As the multitude of essays gathered in Part Two of this report testify, the fight to realise every child’s right to a nationality is one which people have taken up all across the globe – and in a wide array of contexts. A child may be left stateless due to the failure to tackle inter-generational exclusion, as a result of gender discrimination in nationality laws, because his or her mother was incarcerated at the time of the birth, as a consequence of the failure to regulate the complex questions which international commercial surrogacy throws up with respect to legal parentage, in the context of conflict and displacement which interrupts access to civil registration, as an unintended by-product of the lack of harmonisation of nationality rules and practices globally – or indeed in many other circumstances. That the root of the problem can be so different and that childhood statelessness is often a result of indifference rather than malevolence, makes it a truly fascinating and confronting phenomenon. At the same time, there is a captivating universality to this problem which is evident in listening to the questions or testimonies of stateless children: wherever they are in the world and whatever the cause of their plight, there is a common experience of loss and frustration. As documentary photographer Greg Constantine reflects in his contribution to this introductory chapter, the world’s stateless children represent “a wealth of amazing contributions to society denied”.

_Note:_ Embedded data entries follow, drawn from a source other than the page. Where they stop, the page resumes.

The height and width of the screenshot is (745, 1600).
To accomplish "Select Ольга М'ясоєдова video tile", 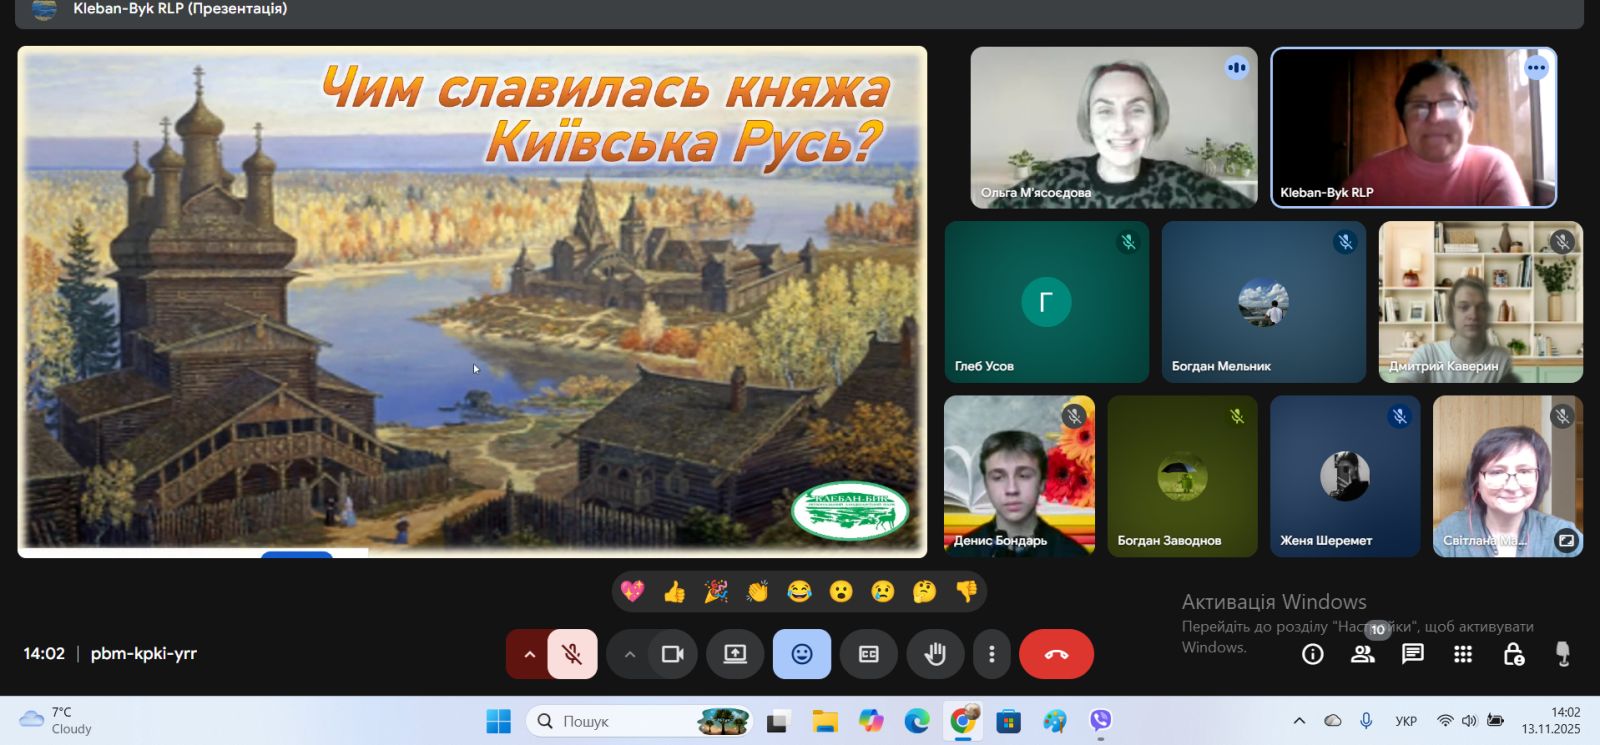I will pyautogui.click(x=1114, y=128).
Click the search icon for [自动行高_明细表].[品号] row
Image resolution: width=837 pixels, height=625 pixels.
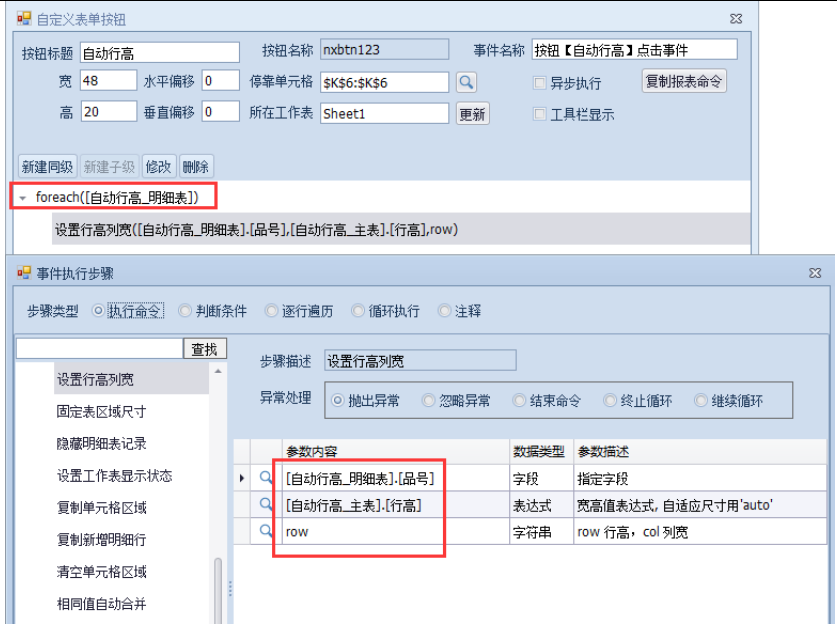coord(266,478)
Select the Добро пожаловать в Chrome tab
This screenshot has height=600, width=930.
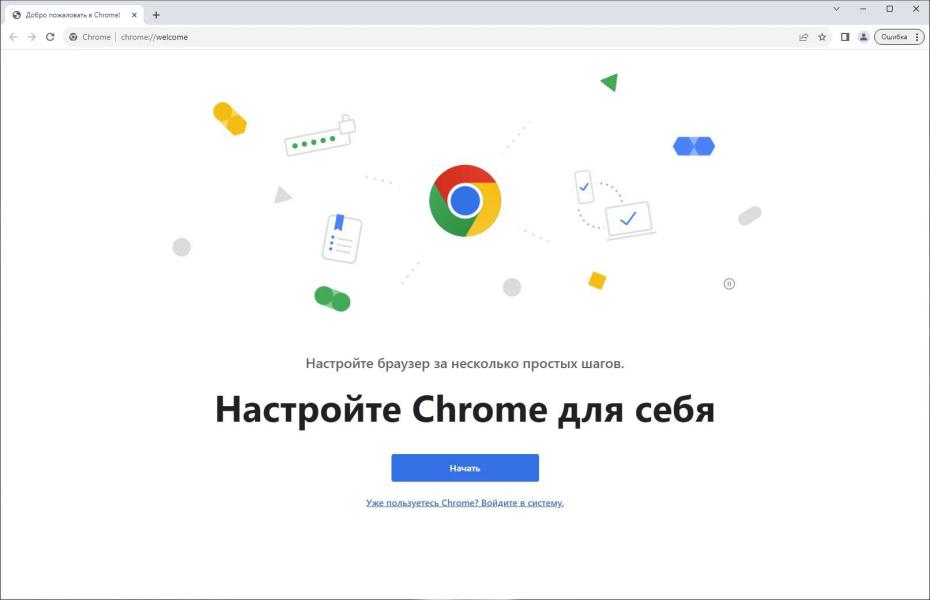click(73, 15)
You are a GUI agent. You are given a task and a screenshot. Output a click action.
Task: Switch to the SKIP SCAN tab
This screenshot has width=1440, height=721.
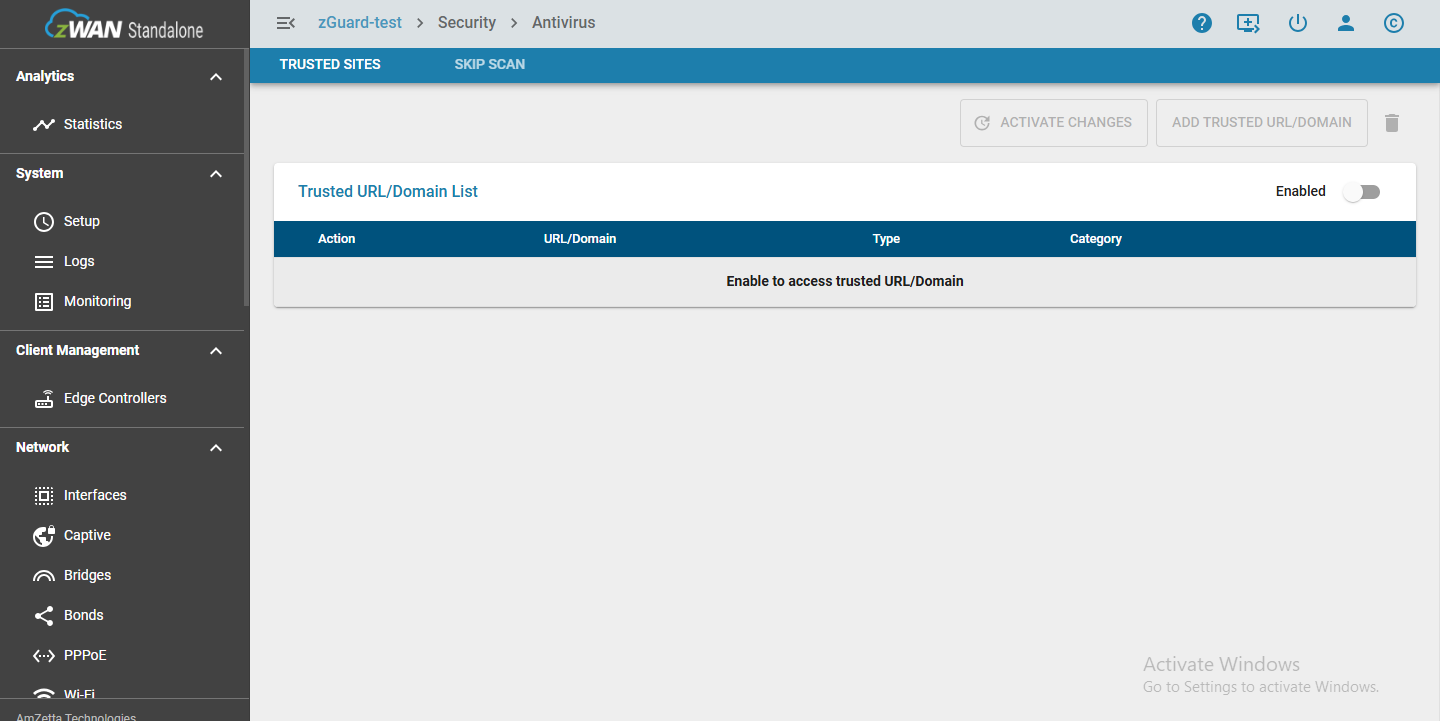(x=489, y=64)
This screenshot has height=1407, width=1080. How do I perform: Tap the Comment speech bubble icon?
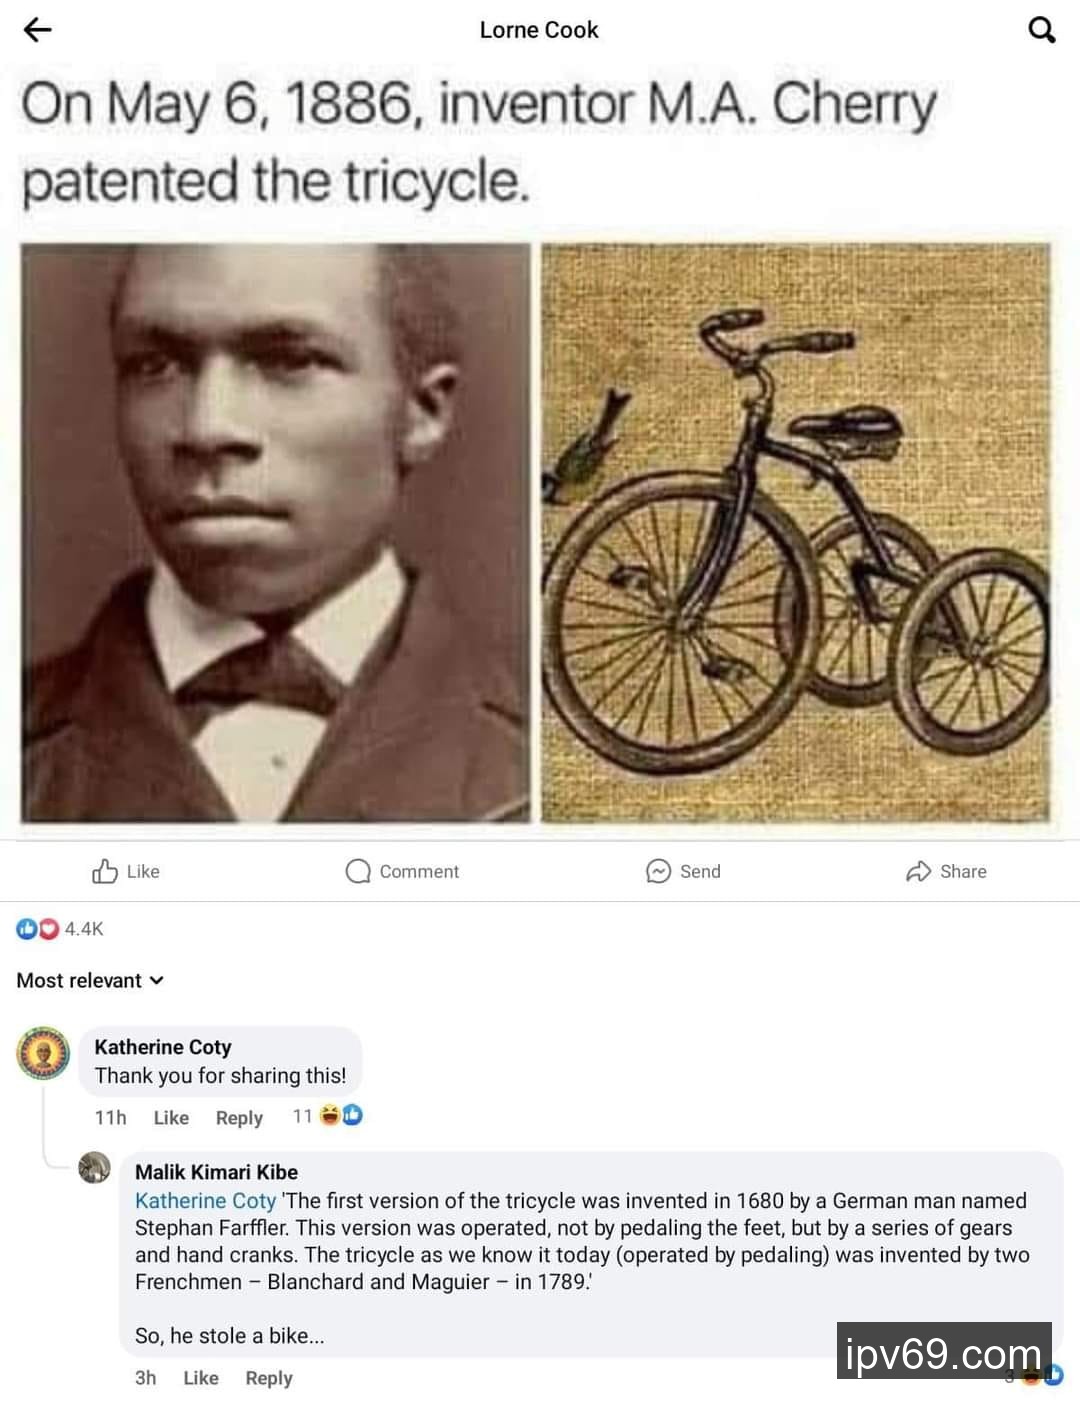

The incentive for focusing efforts on promoting children’s right to a nationality is also a pragmatic one. the disconnection between the recognition of nationality as a fundamental child right and the reality of childhood statelessness presents a massive challenge, but it equally opens up a wealth of opportunities. Childhood statelessness should be entirely preventable. It is never a child’s “fault” if they are left without nationality, nor is it ever in a child’s best interests to be stateless. By focusing on children, we can try to move towards desensitising the issue of nationality, focusing on the future (i.e. on including a new generation, leaving historical animosities in the past) and halting the spread of statelessness. Not only does this allow us to protect children who are born today from marginalisation and from a life in limbo, it also helps to lay the groundwork for more comprehensive solutions in the longer term.

Ultimately, the Institute’s profound sense of responsibility towards promoting inclusion for the world’s stateless children in particular is also a product of who makes up our team. In the relatively short time that has elapsed since the Institute was founded, we have celebrated two marriages and the birth of two new babies within our midst. Through the involvement of interns and trainees in our work, we are also happily surrounded by students and recent graduates: young adults who are seizing the opportunity to further their education, dip their foot in the labour market and pursue their ambitions. Moreover, our team is truly multinational and were it not for our nationalities – our passports – it is doubtful whether we would have had the opportunity to work together or indeed to travel and collaborate with others in our efforts to promote solutions to statelessness around the world. In such an environment, it isn’t difficult to imagine how profoundly different each of our lives would be if we had been denied nationality. For those of us who are watching our young children grow and their characters develop, it isn’t difficult to empathise with the parents of stateless children who want nothing more than to give them a fair start in life but are so often powerless to do anything about their situation. 

We hope that the ideas, knowledge and experiences gathered in Part Two of this report will help to inspire and inform further efforts to improve the lives of stateless children and realise the right of every child to a nationality.